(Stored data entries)
▼
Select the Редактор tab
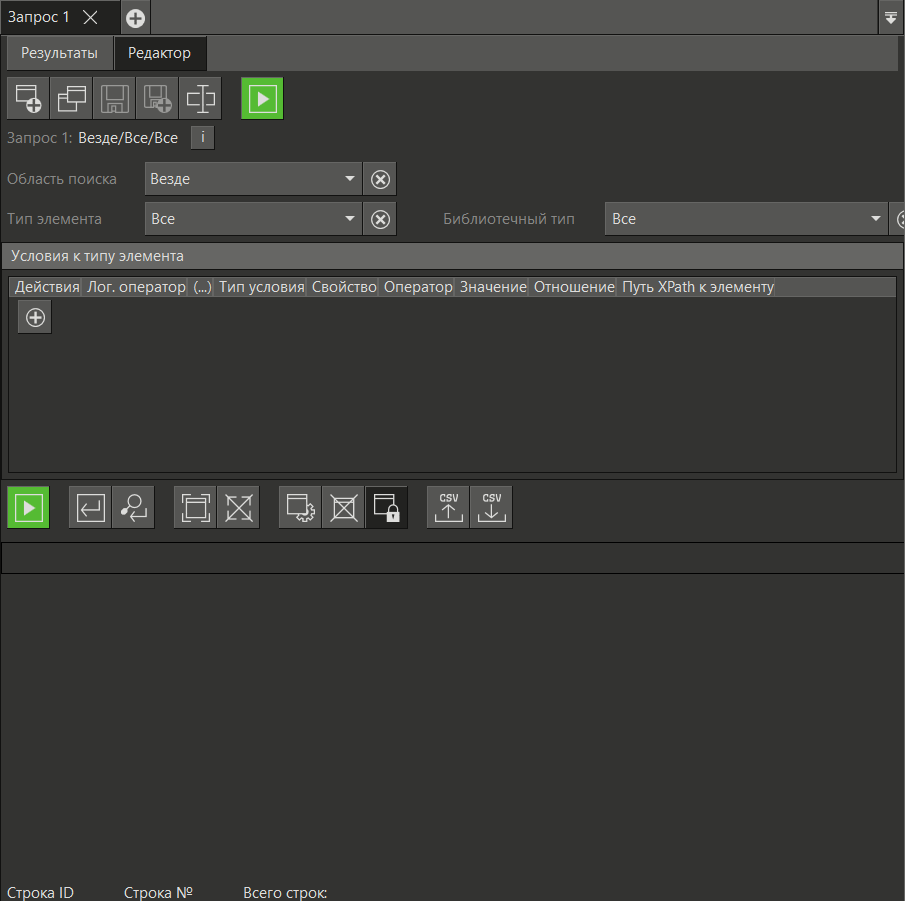 (x=159, y=53)
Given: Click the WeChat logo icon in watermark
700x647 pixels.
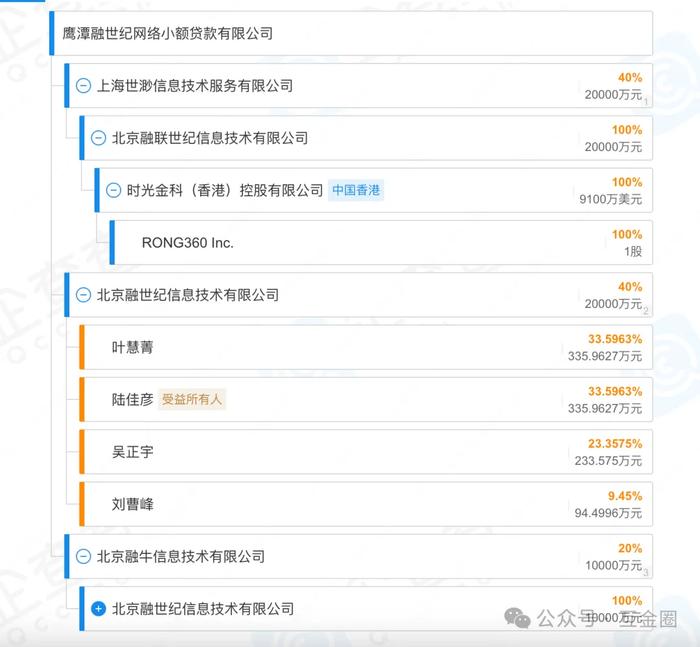Looking at the screenshot, I should [517, 618].
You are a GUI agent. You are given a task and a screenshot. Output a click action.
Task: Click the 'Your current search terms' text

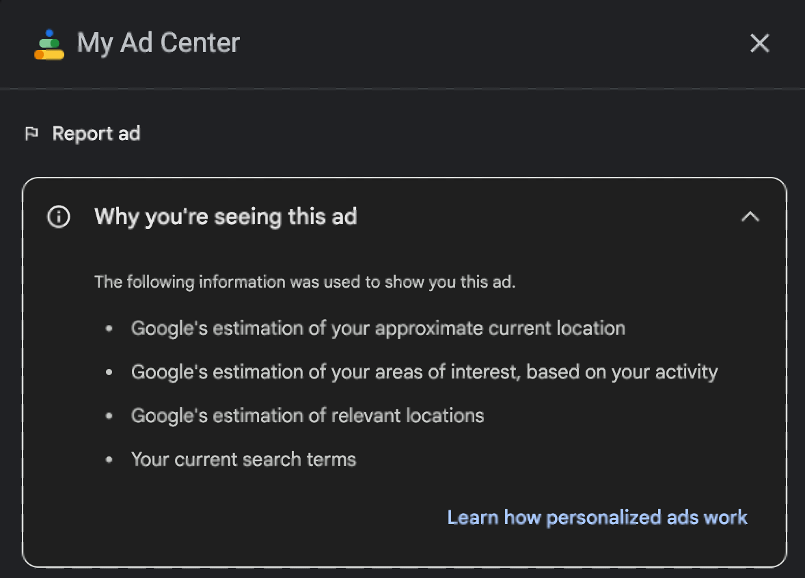coord(243,460)
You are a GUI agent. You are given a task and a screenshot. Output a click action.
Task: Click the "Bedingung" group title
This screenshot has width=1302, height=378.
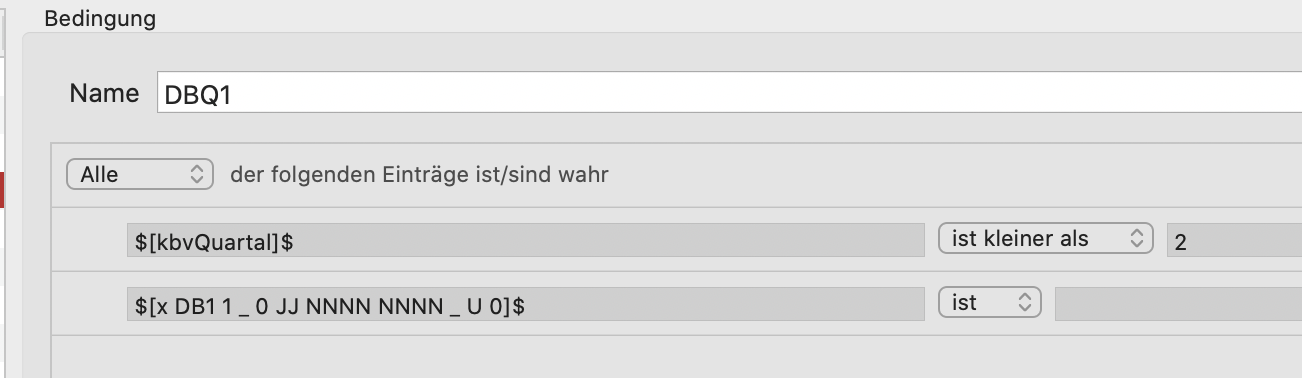(100, 19)
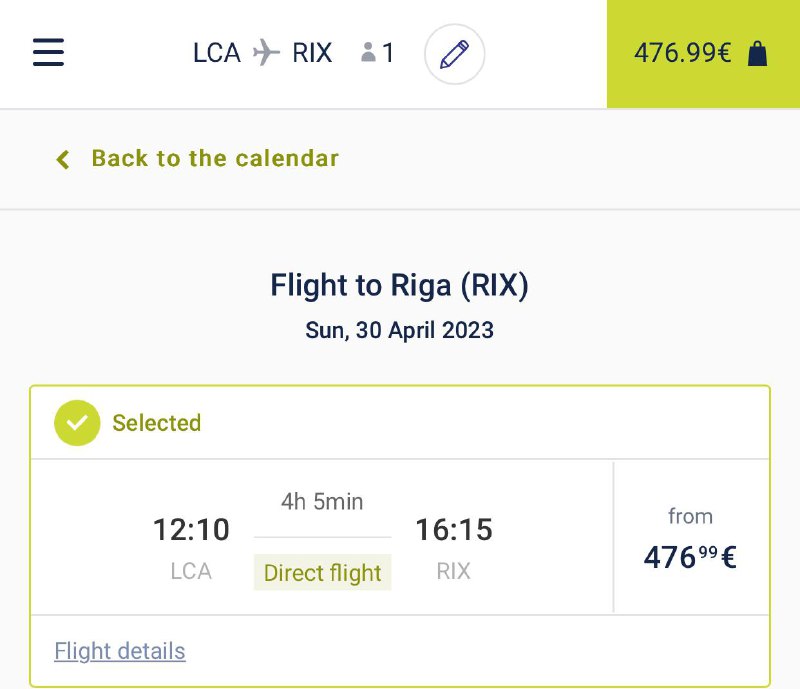Open the Flight details link
This screenshot has height=689, width=800.
pos(120,651)
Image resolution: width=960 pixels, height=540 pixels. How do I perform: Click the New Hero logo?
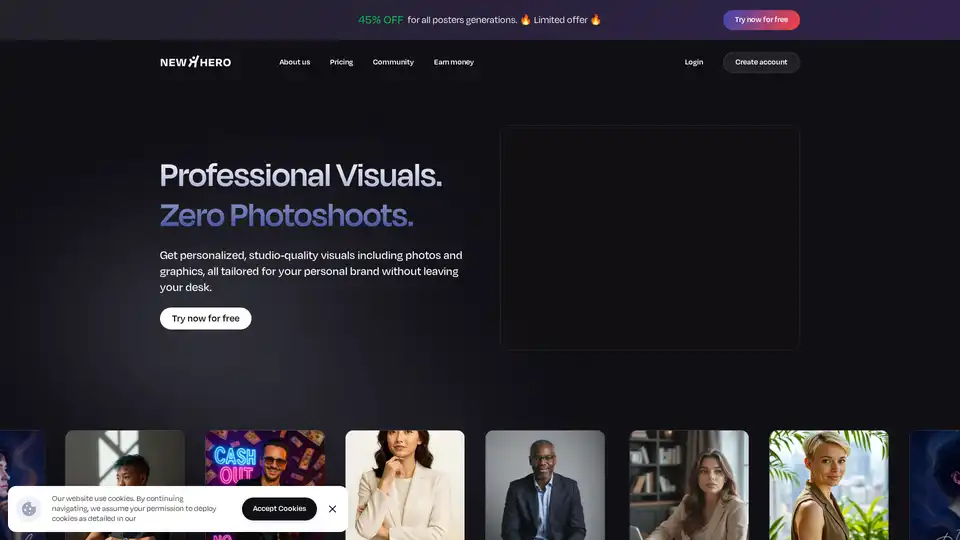[x=195, y=62]
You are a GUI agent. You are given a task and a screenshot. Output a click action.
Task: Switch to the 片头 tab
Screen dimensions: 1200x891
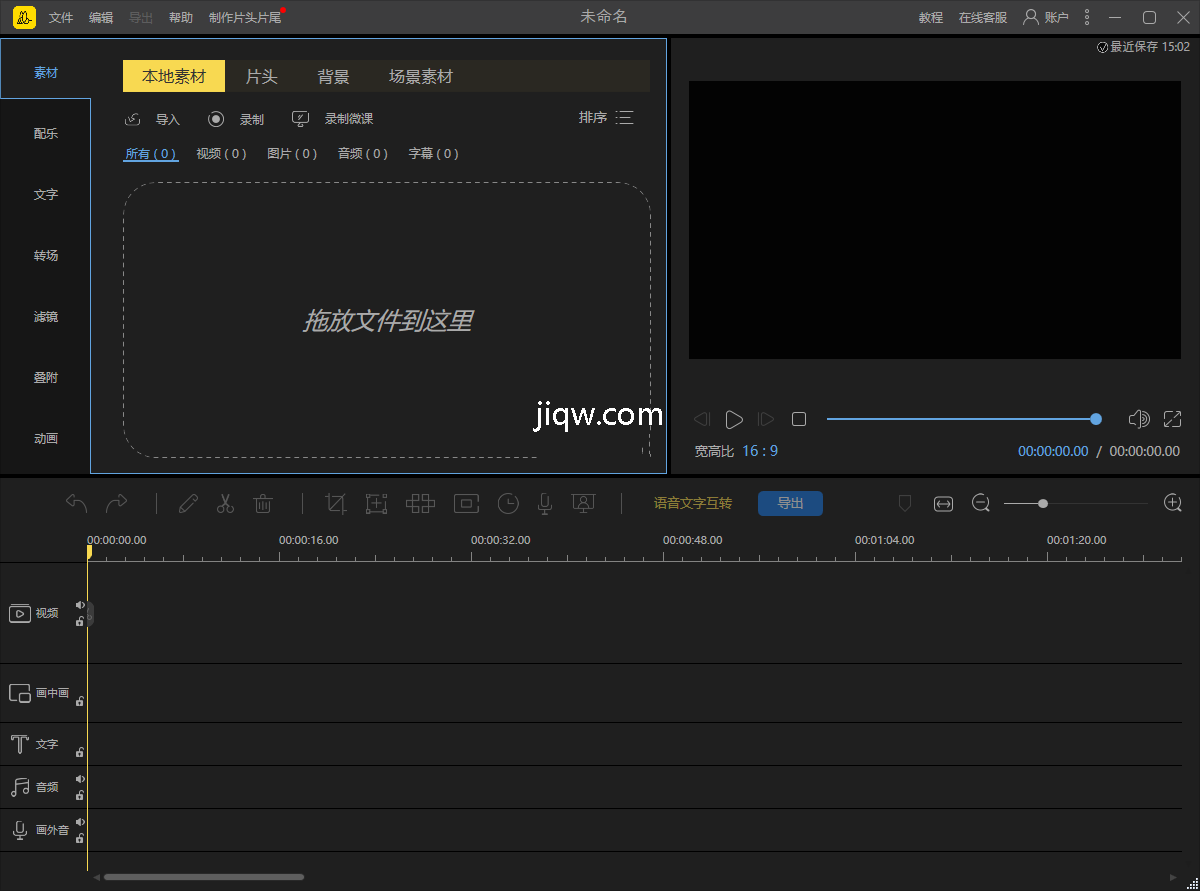click(261, 77)
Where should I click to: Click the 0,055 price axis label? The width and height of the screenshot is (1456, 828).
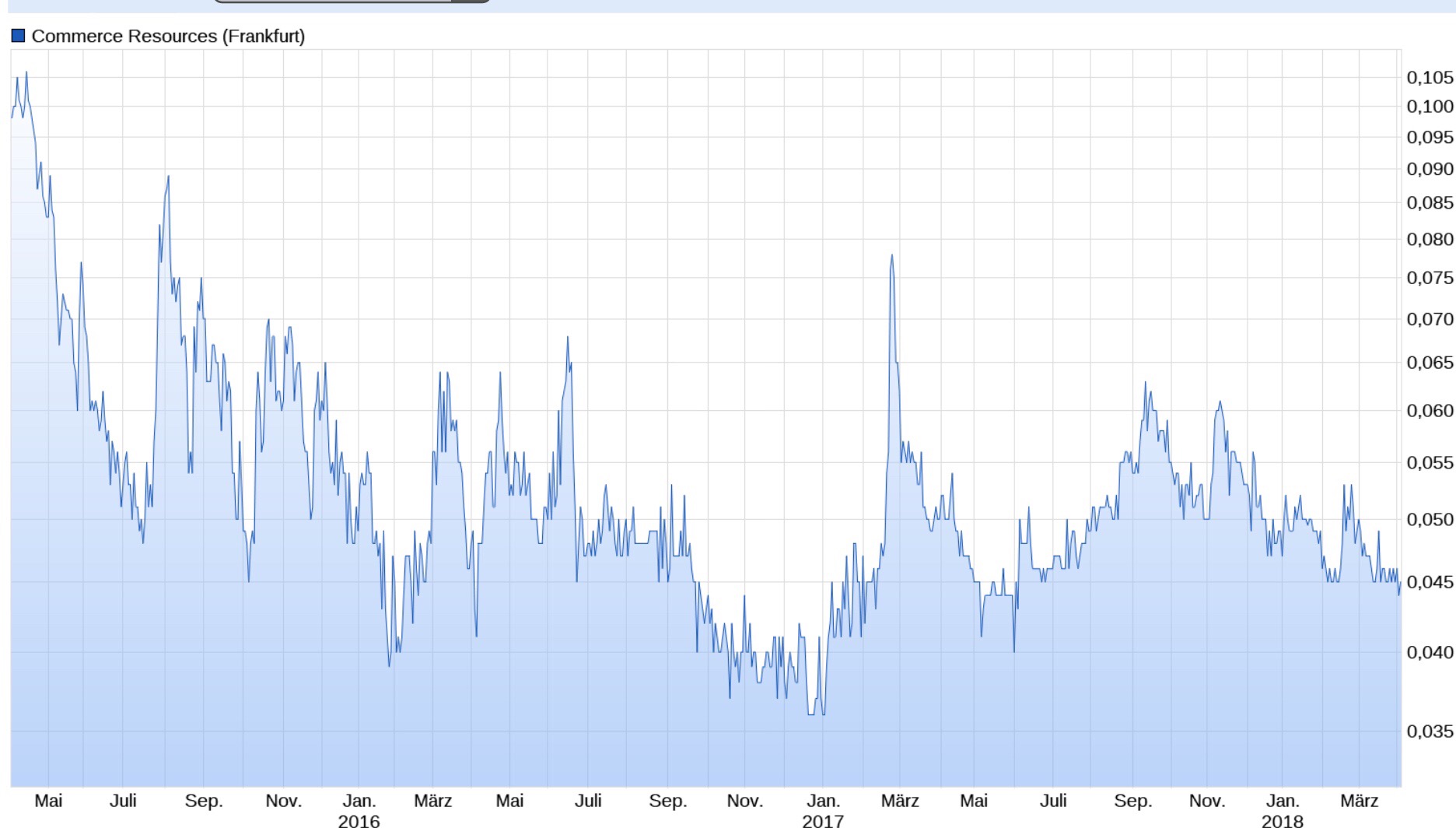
▲
## ACTION ITEM
Only the pictures are to be excluded; all other parts of the records above are to be given exactly.

## EXERCISE ANSWER
Select the Редактор tab
 (x=159, y=53)
Given: Click the WeChat logo icon in watermark
700x647 pixels.
Looking at the screenshot, I should [517, 618].
You are a GUI agent. You are given a task and a screenshot. Output a click action.
Task: Click the 'Your current search terms' text

coord(243,460)
You are a GUI agent. You are given a task and a screenshot. Output a click action.
Task: Click the "Bedingung" group title
This screenshot has width=1302, height=378.
(100, 19)
Open the Flight details link
This screenshot has height=689, width=800.
pos(120,651)
Image resolution: width=960 pixels, height=540 pixels. How do I perform: Click the New Hero logo?
[x=195, y=62]
You are a GUI agent. You are given a task and a screenshot. Output a click action.
Task: Switch to the 片头 tab
Screen dimensions: 1200x891
click(261, 77)
Where should I click to: Click the 0,055 price axis label? The width and height of the screenshot is (1456, 828).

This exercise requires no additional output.